=== PROVIDED INFORMATION ===
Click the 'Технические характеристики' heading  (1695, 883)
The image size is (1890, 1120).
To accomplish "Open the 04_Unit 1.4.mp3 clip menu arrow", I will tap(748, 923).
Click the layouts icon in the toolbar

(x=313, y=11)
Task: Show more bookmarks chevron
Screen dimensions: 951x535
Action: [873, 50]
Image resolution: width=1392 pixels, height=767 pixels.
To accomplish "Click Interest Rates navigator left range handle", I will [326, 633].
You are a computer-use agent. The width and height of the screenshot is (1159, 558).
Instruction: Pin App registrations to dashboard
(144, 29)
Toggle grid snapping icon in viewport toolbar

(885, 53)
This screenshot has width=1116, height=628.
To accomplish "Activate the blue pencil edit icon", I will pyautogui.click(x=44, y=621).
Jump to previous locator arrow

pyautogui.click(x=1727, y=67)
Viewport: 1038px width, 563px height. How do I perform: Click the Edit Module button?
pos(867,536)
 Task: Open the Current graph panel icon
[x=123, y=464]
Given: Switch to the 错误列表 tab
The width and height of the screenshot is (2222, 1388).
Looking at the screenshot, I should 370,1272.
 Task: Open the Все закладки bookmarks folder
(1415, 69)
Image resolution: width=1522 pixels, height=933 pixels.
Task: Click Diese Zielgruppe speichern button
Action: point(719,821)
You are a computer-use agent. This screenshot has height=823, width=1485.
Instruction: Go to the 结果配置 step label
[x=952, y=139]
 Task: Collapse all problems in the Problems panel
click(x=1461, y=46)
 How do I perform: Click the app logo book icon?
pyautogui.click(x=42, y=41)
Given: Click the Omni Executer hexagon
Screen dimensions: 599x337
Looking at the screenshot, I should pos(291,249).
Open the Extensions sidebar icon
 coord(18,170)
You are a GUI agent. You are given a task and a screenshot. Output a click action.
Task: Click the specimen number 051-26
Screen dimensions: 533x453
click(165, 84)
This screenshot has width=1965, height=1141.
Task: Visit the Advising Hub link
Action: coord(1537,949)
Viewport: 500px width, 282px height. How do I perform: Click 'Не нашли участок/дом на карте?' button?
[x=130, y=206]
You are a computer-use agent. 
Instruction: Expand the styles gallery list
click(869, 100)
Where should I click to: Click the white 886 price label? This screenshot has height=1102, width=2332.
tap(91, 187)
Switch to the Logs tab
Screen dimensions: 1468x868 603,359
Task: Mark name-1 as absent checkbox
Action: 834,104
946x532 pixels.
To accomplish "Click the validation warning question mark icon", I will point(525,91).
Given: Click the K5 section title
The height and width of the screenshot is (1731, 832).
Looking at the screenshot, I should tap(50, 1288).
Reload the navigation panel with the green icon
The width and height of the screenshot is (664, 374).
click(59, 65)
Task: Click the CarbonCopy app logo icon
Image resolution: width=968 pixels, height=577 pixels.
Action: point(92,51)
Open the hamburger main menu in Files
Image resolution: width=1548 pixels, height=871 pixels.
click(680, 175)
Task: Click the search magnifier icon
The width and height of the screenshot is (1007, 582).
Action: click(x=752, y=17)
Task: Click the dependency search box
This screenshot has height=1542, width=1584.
===
REQUIRED WORK> Give back each line above exactly as written.

WRITTEN ANSWER>
Click the 'Технические характеристики' heading  (1695, 883)
The image size is (1890, 1120).
To accomplish "Open the 04_Unit 1.4.mp3 clip menu arrow", I will tap(748, 923).
Click the layouts icon in the toolbar

(x=313, y=11)
Task: Show more bookmarks chevron
Screen dimensions: 951x535
Action: [873, 50]
Image resolution: width=1392 pixels, height=767 pixels.
To accomplish "Click Interest Rates navigator left range handle", I will [326, 633].
You are a computer-use agent. The width and height of the screenshot is (1159, 558).
Instruction: Pin App registrations to dashboard
(144, 29)
Toggle grid snapping icon in viewport toolbar

(885, 53)
This screenshot has width=1116, height=628.
To accomplish "Activate the blue pencil edit icon", I will pyautogui.click(x=44, y=621).
Jump to previous locator arrow

pyautogui.click(x=1727, y=67)
Viewport: 1038px width, 563px height. How do I perform: Click the Edit Module button?
pos(867,536)
 Task: Open the Current graph panel icon
[x=123, y=464]
Given: Switch to the 错误列表 tab
The width and height of the screenshot is (2222, 1388).
Looking at the screenshot, I should 370,1272.
 Task: Open the Все закладки bookmarks folder
(1415, 69)
Image resolution: width=1522 pixels, height=933 pixels.
Task: Click Diese Zielgruppe speichern button
Action: point(719,821)
You are a computer-use agent. This screenshot has height=823, width=1485.
Instruction: Go to the 结果配置 step label
[x=952, y=139]
 Task: Collapse all problems in the Problems panel
click(x=1461, y=46)
 How do I perform: Click the app logo book icon?
pyautogui.click(x=42, y=41)
Given: Click the Omni Executer hexagon
Screen dimensions: 599x337
Looking at the screenshot, I should pos(291,249).
Open the Extensions sidebar icon
 coord(18,170)
You are a GUI agent. You are given a task and a screenshot. Output a click action.
Task: Click the specimen number 051-26
Screen dimensions: 533x453
click(165, 84)
This screenshot has width=1965, height=1141.
Task: Visit the Advising Hub link
Action: coord(1537,949)
Viewport: 500px width, 282px height. How do I perform: Click 'Не нашли участок/дом на карте?' button?
[x=130, y=206]
You are a computer-use agent. 
Instruction: Expand the styles gallery list
click(869, 100)
Where should I click to: Click the white 886 price label? This screenshot has height=1102, width=2332.
tap(91, 187)
Switch to the Logs tab
Screen dimensions: 1468x868 603,359
Task: Mark name-1 as absent checkbox
Action: 834,104
946x532 pixels.
To accomplish "Click the validation warning question mark icon", I will point(525,91).
Given: Click the K5 section title
The height and width of the screenshot is (1731, 832).
Looking at the screenshot, I should tap(50, 1288).
Reload the navigation panel with the green icon
The width and height of the screenshot is (664, 374).
click(59, 65)
Task: Click the CarbonCopy app logo icon
Image resolution: width=968 pixels, height=577 pixels.
Action: point(92,51)
Open the hamburger main menu in Files
Image resolution: width=1548 pixels, height=871 pixels.
click(680, 175)
Task: Click the search magnifier icon
The width and height of the screenshot is (1007, 582).
Action: click(x=752, y=17)
Task: Click the dependency search box
This screenshot has height=1542, width=1584.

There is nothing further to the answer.